◆ Task statement ◆
Copy each of the following entries word for word, but leave the pictures out.

◆ Stored data ◆
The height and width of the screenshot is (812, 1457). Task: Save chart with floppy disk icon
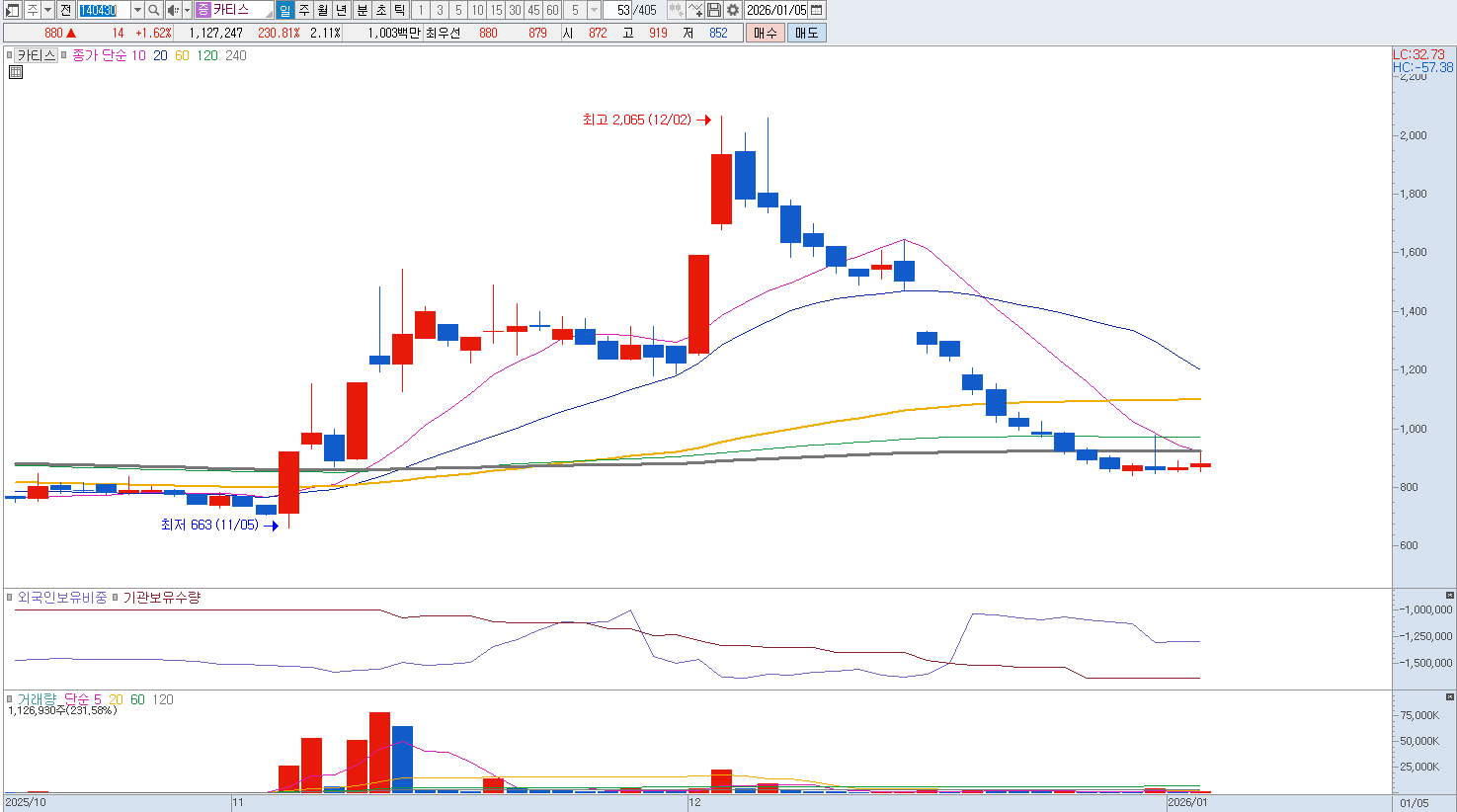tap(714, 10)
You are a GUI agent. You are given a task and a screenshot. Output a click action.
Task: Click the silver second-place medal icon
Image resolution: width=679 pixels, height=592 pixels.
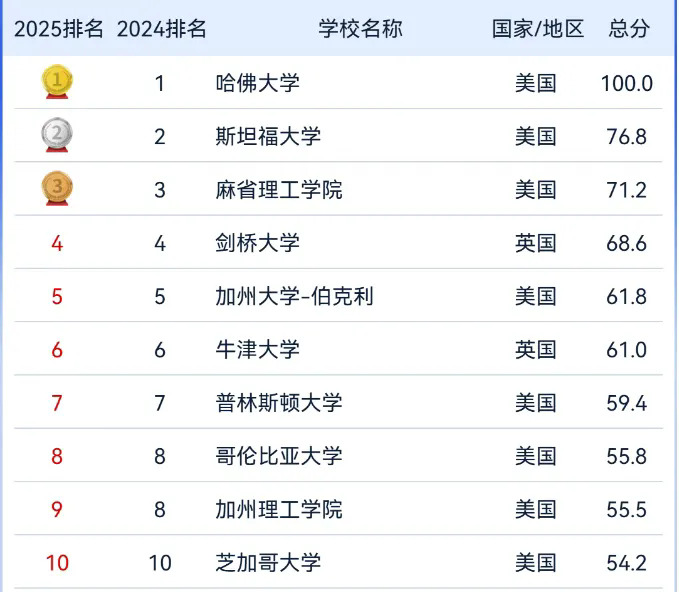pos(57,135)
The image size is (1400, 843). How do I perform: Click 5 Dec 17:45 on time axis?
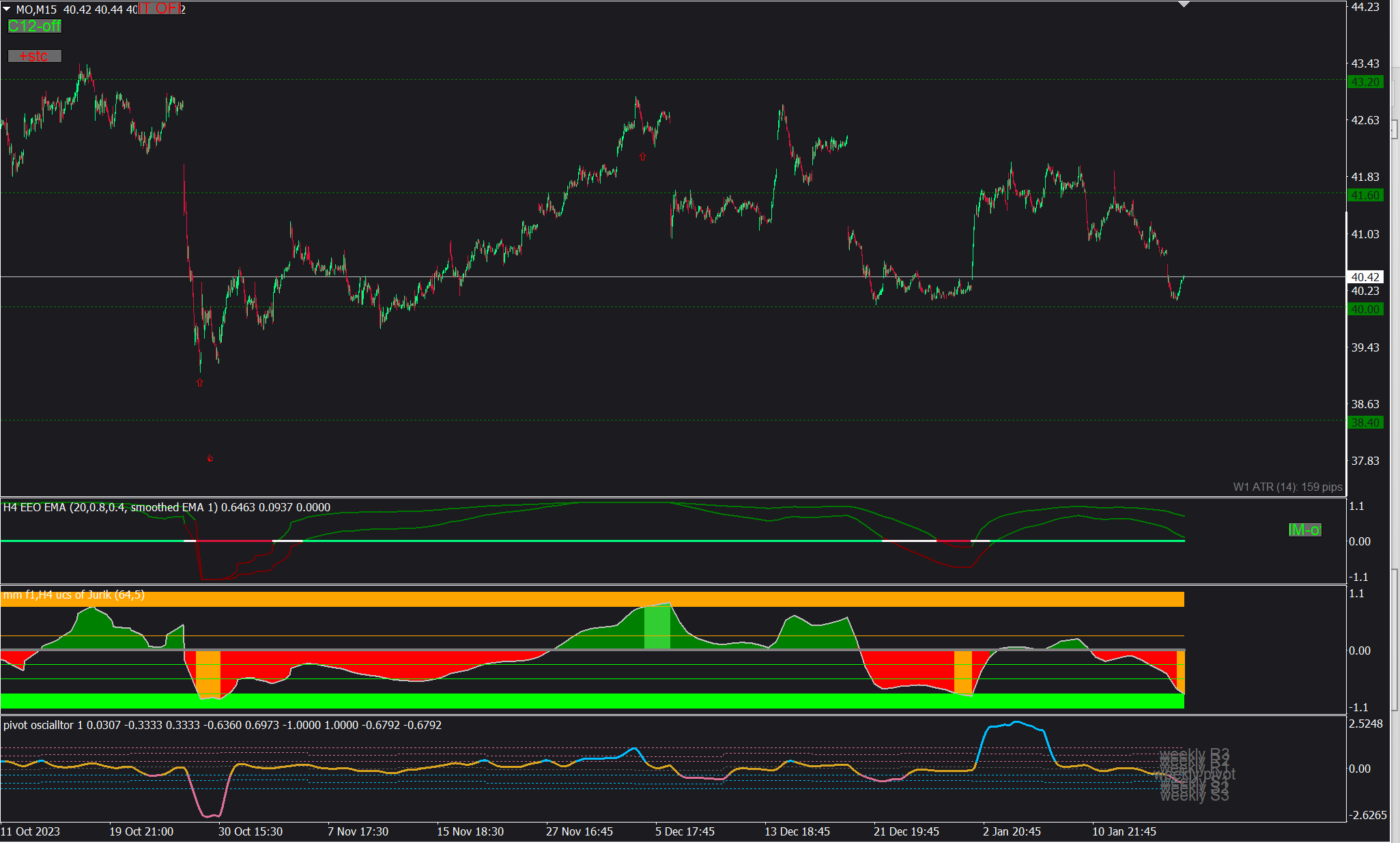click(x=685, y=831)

◆ Response to the exercise ◆
The height and width of the screenshot is (812, 1457). Task: Save chart with floppy disk icon
tap(714, 10)
You are a GUI agent. You are given a task and a screenshot. Output a click action.
Task: Click the silver second-place medal icon
Image resolution: width=679 pixels, height=592 pixels.
pos(57,135)
The image size is (1400, 843). How do I perform: Click 5 Dec 17:45 on time axis?
click(x=685, y=831)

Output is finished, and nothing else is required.